◆ JOB A
Copy out these lines from the listing, beginning at the line that contains "130) in the screenshot?" and stopping after the line that contains "center [946, 601].".

It’s classic subprime: hasty loans, rapid defaults, and, at times, outright fraud.

....

Few things capture this phenomenon like the partnership between Fiat Chrysler Automobiles NV and Banco Santander SA. Since 2013, as U.S. car sales soared, the two have built one of the industry’s most powerful subprime machines.

Details of that relationship, pieced together from court documents, regulatory filings and interviews with industry insiders, lay bare some of the excesses of today’s subprime auto boom. Wall Street has rewarded lax lending standards that let people get loans without verifying incomes or job histories. For instance, Santander recently vetted incomes on fewer than 1 out of every 10 loans packaged into $1 billion of bonds, according to Moody’s Investors Service. The largest portion were for Fiat Chrysler vehicles.

Some of their dealers, meantime, gamed the process so low-income borrowers could drive off in new cars, prosecutors said in court documents.

Through it all, Wall Street’s appetite for high-yield investments has kept the loans — and the bonds — coming. Santander says it has cut ties with hundreds of dealerships pushing unsound loans, some of which defaulted as soon as the first payment. At the same time, Santander plans to increase control over its U.S. subprime auto unit, Santander Consumer USA Holdings Inc., people familiar with the matter said.

Santander, subpoenaed or questioned by a group of about 30 states regarding its auto loan underwriting and securitization activities, declined to comment on “active legal matters.” In May, Santander agreed to pay $26 million to settle allegations brought by Delaware and Massachusetts as part of ongoing investigations into the auto industry’s lending practices. Santander, whose partnership with Fiat Chrysler goes by the Chrysler Capital brand name, neither admitted nor denied wrongdoing.

Reid Bigland, Fiat Chrysler’s U.S. sales chief, said Santander has been a “good partner.”

In recent years, lending practices in the subprime auto industry have come under scrutiny. Regulators and consumer advocates say it takes advantage of people with nowhere else to turn.

For investors, the allure of subprime car loans is clear: Securities composed of such debt can offer yields as high as 5 percent. In a world of ultra-low rates, that’s more than triple the comparable yield for Treasuries. Of course, the market is still much smaller than the subprime-mortgage market which triggered the credit crisis, making a repeat unlikely. But the question now is whether that premium, which has dwindled as demand soared, is worth it.

Cracks emerge

Asset-backed securities based on auto loans are engineered to keep paying even when some loans sour. Still, some cracks have emerged in the $1.2 trillion market for auto financing. Delinquencies have picked up, as have losses on subprime loans. Auto loan fraud, meantime, is approaching levels seen in mortgages during the bubble.

Auto finance “is not going to bring down the financial system like the mortgage crisis almost did, but it does signal more stress with the consumer,” said Stephen Caprio, a credit strategist at UBS Group AG.

The Chrysler-Santander relationship opens a rare window into the industry.

(Records from a data source)
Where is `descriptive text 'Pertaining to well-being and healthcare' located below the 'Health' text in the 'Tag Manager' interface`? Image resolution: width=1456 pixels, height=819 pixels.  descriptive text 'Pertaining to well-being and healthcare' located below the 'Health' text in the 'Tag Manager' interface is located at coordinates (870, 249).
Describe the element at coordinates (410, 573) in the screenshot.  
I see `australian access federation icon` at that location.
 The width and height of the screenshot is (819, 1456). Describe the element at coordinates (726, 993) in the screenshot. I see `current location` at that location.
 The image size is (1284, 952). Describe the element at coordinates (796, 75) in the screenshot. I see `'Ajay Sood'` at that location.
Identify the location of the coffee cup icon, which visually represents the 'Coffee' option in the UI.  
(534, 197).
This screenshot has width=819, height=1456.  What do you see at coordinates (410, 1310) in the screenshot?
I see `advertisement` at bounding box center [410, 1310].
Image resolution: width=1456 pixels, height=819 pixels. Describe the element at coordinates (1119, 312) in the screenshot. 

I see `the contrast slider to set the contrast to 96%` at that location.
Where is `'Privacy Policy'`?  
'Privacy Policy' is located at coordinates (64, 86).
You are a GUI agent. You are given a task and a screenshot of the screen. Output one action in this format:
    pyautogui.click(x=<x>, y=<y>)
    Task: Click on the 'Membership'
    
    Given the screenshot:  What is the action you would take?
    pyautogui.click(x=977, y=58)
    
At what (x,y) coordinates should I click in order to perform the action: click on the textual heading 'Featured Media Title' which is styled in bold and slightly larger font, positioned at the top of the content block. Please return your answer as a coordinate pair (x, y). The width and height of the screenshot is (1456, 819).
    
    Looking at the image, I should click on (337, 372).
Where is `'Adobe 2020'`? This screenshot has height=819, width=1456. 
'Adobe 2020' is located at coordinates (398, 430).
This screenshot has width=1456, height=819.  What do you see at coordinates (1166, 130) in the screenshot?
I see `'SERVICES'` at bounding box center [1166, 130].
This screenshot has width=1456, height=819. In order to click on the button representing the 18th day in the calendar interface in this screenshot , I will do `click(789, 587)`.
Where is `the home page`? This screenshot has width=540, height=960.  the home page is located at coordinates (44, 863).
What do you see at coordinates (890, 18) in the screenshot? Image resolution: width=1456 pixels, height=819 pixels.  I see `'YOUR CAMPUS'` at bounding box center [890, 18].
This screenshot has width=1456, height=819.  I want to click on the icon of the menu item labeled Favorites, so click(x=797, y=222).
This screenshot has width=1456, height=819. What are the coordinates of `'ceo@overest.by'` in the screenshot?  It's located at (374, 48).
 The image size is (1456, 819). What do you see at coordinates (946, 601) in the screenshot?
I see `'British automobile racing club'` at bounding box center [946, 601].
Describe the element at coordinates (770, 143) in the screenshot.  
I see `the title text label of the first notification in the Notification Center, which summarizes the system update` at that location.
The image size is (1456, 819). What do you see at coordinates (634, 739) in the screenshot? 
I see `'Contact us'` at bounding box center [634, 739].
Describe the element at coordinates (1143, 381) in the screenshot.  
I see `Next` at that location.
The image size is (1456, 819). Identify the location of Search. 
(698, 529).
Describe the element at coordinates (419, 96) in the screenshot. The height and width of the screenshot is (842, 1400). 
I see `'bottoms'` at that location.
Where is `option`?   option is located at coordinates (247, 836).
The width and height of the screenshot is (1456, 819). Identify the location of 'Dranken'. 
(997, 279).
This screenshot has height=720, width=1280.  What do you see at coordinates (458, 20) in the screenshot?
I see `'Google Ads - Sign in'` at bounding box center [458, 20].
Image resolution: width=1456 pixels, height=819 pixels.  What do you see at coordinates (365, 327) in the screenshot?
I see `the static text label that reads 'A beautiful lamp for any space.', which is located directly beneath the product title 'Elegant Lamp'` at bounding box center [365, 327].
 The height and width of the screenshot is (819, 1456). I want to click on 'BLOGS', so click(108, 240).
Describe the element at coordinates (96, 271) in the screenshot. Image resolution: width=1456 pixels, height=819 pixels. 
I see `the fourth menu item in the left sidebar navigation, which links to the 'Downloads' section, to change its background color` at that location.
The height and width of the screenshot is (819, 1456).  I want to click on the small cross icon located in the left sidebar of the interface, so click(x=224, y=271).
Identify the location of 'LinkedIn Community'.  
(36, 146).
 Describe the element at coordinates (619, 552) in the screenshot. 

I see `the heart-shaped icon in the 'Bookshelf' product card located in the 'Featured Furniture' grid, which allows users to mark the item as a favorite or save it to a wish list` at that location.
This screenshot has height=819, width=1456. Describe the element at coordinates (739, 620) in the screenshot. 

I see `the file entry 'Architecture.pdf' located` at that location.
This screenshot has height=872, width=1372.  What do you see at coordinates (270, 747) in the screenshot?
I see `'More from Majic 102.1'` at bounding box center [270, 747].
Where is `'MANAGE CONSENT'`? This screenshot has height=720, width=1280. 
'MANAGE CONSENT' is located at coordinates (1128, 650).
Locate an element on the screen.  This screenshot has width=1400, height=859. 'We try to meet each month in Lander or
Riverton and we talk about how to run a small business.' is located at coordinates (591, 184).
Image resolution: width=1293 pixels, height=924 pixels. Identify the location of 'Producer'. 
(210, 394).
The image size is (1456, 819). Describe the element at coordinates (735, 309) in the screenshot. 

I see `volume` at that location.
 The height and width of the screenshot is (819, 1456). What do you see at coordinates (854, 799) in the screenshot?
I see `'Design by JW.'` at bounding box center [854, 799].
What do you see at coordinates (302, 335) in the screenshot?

◆ JOB B
Translate this sentence from the passage on subprime auto lending into Spanish: "The Chrysler-Santander relationship opens a rare window into the industry."

◆ FINAL RESULT A
This screenshot has width=1456, height=819.  What do you see at coordinates (1166, 130) in the screenshot?
I see `'SERVICES'` at bounding box center [1166, 130].
This screenshot has width=1456, height=819. In order to click on the button representing the 18th day in the calendar interface in this screenshot , I will do `click(789, 587)`.
Where is `the home page`? This screenshot has width=540, height=960.  the home page is located at coordinates (44, 863).
What do you see at coordinates (890, 18) in the screenshot? Image resolution: width=1456 pixels, height=819 pixels.  I see `'YOUR CAMPUS'` at bounding box center [890, 18].
This screenshot has width=1456, height=819.  I want to click on the icon of the menu item labeled Favorites, so click(x=797, y=222).
This screenshot has width=1456, height=819. What are the coordinates of `'ceo@overest.by'` in the screenshot?  It's located at (374, 48).
 The image size is (1456, 819). What do you see at coordinates (946, 601) in the screenshot?
I see `'British automobile racing club'` at bounding box center [946, 601].

◆ FINAL RESULT B
La relación entre Chrysler y Santander abre una ventana poco común al sector.